The Eighteenth Annual Brendan Gill Lecture featured Pulitzer Prize-Winning Historian and Best-Selling Author Stacy Schiff discussing The Salem Witch Trials: What Really Happened and Why It Matters in 21st century America.

Stacy Schiff

Pulitzer Prize-Winning Historian and Best-Selling Author Stacy Schiff will present the Eighteenth Annual Brendan Gill Lecture on April 15, 2016, 8pm. She will discuss The Salem Witch Trials: What Really Happened and Why It Matters in 21st century America. This free program is open to the public and will be held in Reisinger Auditorium at Sarah Lawrence College. Register at EVENTS@B-H-C.ORG or call 914-961-6790.

Stacy Schiff is the author of Véra (Mrs. Vladimir Nabokov), winner of the Pulitzer Prize, as well as of Saint-Exupéry, a Pulitzer Prize finalist; A Great Improvisation: Franklin, France, and the Birth of America, winner of the George Washington Book Prize, the Ambassador Award in American Studies, and the Gilbert Chinard Prize of the Institut Français d’Amérique.  All three were New York Times Notable Books; The Los Angeles Times Book Review, the Chicago Tribune, and The Economist also named A Great Improvisation a Best Book of the Year.

Cleopatra: A Life, was published to great acclaim in 2010.  As The Wall Street Journal’s  reviewer put it, “Schiff does a rare thing:  She gives us a book we’d miss if it didn’t exist.”  The New Yorker deemed the book “a work of literature.”  Simon Winchester predicted “it will become a classic.” Ron Chernow may explain why: “Even if forced to at gunpoint, Stacy Schiff would be incapable of writing a dull page or a lame sentence.”  Cleopatra appeared on most year-end best books lists, including the New York Times‘ Top Ten Books of 2010, and won the PEN/Jacqueline Bograd Weld Award for biography.  A #1 bestseller, Cleopatra is translated into 30 languages.

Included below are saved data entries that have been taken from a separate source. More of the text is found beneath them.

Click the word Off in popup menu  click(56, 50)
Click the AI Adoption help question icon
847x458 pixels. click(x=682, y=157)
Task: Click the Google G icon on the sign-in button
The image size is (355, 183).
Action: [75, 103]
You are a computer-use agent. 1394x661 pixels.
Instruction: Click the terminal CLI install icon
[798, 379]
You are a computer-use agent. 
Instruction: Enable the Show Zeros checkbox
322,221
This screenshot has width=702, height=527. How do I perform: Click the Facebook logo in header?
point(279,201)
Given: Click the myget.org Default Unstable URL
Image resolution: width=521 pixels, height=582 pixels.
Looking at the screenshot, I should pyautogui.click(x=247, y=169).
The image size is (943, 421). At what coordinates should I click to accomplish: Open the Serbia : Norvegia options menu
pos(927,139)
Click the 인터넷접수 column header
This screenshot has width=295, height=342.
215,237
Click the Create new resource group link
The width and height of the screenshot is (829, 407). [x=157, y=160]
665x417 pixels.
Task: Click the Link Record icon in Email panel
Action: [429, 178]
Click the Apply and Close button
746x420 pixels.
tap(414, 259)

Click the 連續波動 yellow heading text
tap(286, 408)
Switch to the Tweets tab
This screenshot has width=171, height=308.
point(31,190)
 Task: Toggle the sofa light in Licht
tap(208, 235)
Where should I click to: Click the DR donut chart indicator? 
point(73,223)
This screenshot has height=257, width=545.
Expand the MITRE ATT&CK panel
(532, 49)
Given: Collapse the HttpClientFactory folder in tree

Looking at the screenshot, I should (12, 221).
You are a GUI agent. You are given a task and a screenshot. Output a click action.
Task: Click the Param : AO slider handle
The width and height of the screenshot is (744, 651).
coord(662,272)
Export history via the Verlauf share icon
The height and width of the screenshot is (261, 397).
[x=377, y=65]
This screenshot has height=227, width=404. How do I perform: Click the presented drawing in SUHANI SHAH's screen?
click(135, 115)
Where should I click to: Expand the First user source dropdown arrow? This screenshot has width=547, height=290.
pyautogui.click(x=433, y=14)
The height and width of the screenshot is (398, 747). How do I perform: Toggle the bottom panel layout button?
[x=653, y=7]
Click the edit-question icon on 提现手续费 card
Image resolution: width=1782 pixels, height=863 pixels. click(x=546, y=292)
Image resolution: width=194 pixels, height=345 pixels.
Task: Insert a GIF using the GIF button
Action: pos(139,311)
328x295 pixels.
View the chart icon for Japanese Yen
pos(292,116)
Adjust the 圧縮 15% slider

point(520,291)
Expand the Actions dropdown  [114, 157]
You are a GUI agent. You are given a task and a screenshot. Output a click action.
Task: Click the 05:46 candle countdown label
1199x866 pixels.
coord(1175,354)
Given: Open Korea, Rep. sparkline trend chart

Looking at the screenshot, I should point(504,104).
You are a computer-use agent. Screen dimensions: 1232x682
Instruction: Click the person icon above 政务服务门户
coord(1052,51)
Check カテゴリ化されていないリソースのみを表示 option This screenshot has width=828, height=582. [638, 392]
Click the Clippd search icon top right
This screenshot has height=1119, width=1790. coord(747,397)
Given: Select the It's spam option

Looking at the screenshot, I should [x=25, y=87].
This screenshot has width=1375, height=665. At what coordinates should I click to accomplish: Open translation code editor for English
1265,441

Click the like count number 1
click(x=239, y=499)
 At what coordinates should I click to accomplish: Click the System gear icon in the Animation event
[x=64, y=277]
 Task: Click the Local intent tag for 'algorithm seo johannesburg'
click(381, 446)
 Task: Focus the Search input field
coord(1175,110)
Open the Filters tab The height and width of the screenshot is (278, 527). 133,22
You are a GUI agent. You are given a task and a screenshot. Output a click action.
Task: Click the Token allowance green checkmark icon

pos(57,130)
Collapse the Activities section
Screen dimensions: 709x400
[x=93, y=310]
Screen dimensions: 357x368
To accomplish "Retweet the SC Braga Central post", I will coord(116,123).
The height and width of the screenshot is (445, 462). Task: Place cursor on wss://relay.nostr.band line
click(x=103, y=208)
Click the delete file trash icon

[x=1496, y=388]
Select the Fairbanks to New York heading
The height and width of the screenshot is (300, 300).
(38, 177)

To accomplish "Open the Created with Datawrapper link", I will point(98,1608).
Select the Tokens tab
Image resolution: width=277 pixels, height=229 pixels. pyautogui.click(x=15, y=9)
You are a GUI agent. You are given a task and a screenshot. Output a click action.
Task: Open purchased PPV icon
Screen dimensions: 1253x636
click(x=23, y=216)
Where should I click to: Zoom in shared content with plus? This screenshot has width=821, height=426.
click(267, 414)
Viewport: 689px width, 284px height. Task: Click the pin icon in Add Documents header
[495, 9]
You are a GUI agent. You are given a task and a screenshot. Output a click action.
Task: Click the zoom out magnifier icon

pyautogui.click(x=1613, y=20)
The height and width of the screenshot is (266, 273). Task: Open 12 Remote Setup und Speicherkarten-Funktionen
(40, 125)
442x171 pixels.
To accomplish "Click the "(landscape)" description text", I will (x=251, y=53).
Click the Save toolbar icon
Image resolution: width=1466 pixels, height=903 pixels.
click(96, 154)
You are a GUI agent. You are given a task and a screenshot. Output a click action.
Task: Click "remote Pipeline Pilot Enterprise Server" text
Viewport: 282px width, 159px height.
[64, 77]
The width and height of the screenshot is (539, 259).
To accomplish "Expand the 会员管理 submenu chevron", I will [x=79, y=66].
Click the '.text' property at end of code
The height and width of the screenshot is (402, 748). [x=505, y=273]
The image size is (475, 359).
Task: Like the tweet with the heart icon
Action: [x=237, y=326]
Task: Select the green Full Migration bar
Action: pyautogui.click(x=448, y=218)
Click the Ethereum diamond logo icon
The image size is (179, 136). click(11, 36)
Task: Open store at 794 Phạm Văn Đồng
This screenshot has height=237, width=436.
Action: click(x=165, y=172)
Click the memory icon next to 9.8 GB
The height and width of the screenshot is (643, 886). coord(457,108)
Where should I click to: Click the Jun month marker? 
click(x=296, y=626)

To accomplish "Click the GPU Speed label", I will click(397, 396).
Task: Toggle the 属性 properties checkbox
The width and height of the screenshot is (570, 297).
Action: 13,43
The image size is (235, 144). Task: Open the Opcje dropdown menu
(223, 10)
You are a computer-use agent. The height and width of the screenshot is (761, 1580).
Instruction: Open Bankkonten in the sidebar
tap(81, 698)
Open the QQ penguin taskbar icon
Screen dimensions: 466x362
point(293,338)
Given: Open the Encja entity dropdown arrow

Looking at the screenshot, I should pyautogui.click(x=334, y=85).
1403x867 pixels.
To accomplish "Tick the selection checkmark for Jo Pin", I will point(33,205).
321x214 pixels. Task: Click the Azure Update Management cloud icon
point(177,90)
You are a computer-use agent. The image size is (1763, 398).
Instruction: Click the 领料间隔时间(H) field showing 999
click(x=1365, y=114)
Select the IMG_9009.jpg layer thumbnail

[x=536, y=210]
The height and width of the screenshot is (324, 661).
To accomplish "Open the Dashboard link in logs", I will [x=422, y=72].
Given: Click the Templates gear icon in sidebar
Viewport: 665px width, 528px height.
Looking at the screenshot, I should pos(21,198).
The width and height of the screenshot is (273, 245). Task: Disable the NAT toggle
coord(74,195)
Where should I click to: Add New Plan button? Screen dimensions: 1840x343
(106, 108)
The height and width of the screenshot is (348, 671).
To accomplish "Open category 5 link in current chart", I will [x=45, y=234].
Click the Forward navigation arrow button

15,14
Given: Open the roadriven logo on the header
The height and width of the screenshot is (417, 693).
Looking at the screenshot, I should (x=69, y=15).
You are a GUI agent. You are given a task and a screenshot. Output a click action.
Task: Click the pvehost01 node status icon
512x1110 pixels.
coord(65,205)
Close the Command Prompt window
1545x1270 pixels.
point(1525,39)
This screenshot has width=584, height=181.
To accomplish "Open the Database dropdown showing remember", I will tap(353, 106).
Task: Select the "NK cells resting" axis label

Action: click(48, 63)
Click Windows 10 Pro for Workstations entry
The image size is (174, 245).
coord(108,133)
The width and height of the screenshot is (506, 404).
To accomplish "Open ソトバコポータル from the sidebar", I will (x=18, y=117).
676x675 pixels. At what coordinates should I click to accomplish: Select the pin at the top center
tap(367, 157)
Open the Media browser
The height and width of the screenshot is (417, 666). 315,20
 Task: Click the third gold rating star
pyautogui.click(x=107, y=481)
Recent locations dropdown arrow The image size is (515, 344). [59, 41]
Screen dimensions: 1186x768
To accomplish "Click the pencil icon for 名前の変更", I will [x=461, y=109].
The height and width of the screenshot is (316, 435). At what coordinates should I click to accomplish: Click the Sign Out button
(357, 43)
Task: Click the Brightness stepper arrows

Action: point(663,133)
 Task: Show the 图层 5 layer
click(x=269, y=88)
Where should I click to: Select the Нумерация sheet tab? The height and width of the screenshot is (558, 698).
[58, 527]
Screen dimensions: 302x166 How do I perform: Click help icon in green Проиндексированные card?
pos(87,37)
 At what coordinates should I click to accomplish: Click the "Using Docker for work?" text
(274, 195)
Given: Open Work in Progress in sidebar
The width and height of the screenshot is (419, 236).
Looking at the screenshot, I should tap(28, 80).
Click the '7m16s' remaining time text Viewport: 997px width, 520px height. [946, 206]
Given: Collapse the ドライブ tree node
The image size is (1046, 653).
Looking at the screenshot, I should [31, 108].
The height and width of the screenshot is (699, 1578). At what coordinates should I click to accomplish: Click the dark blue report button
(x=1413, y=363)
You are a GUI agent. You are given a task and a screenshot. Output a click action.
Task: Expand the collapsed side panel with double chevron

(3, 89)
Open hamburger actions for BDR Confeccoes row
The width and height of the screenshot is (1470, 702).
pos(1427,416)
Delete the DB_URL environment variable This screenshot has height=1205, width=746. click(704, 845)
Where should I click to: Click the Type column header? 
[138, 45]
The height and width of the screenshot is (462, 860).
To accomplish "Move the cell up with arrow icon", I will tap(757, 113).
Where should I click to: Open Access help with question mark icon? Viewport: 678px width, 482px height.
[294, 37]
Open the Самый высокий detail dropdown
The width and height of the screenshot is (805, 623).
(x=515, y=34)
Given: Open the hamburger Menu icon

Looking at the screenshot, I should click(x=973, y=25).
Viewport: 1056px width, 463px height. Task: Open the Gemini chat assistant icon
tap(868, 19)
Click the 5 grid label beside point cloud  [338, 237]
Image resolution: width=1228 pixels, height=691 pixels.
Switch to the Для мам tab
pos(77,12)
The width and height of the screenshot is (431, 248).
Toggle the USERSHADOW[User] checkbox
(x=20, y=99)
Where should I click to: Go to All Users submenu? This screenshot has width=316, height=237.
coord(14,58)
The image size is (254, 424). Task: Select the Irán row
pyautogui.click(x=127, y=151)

Her fourth book,The Witches: Salem, 1692  immediately climbed to a number of must-read book lists, including USA Today’s Top 10 Books of 2015.  “An exhaustively researched gorgeously written history of the Salem witch trials that unearthed what really happened and why it matters in 21st-century.”

Schiff has received fellowships from the Guggenheim Foundation and the National Endowment for the Humanities, and was a Director’s Fellow at the Cullman Center for Scholars and Writers at theNew York Public Library.  She was awarded the 2006 Academy Award in Literature  from the American Academy of Arts and Letters. In 2011 she was named a Library Lion of the New York Public Library. Schiff has written for The New Yorker, The New York Times, the Washington Post, the Los Angeles Times, and the Boston Globe, among many other publications.  She lives in New York City.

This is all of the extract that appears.